*** Opening of Records shown ***
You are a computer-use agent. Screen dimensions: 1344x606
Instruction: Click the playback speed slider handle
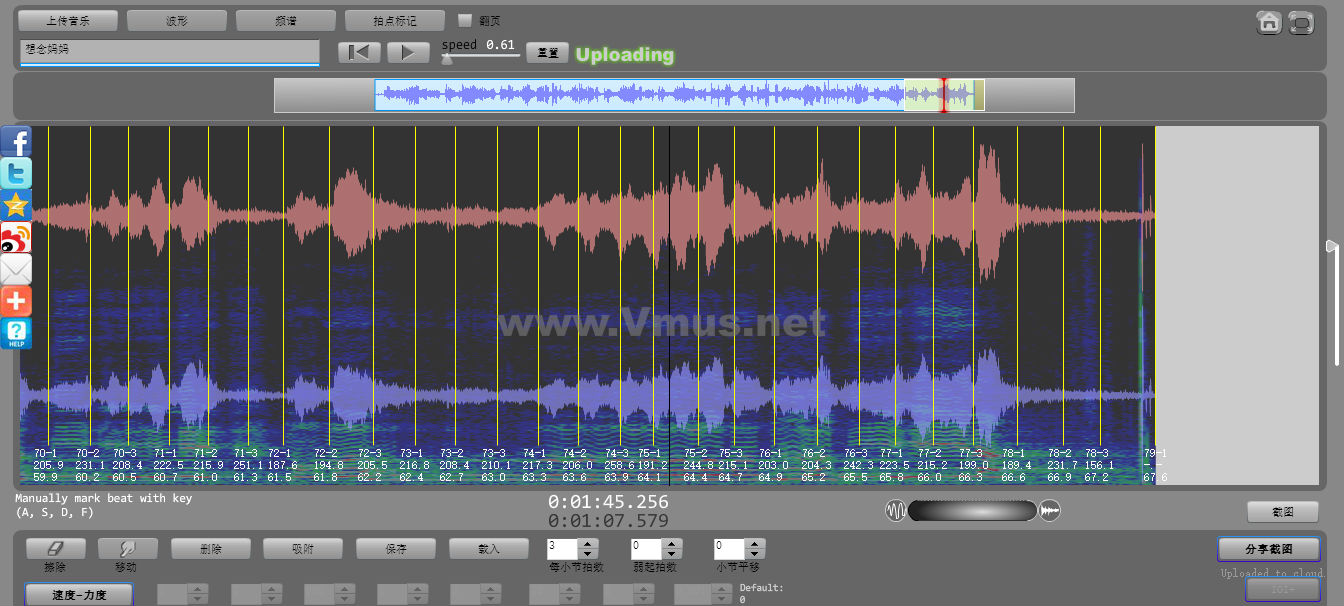447,59
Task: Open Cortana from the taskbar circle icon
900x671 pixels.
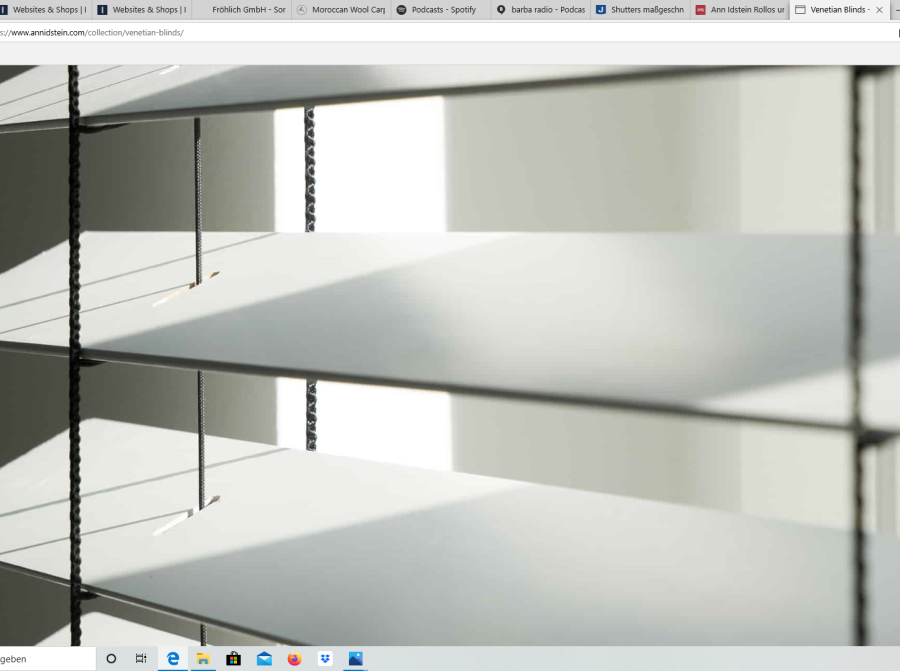Action: pyautogui.click(x=111, y=659)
*** Close of Records shown ***
What to work on: Your reply must contain each entry exactly as written and no pictures.

Problem solution:
You are a computer-use agent. Screen dimensions: 1344x606
Instruction: Click the playback speed slider handle
447,59
Task: Open Cortana from the taskbar circle icon
900x671 pixels.
Action: pyautogui.click(x=111, y=659)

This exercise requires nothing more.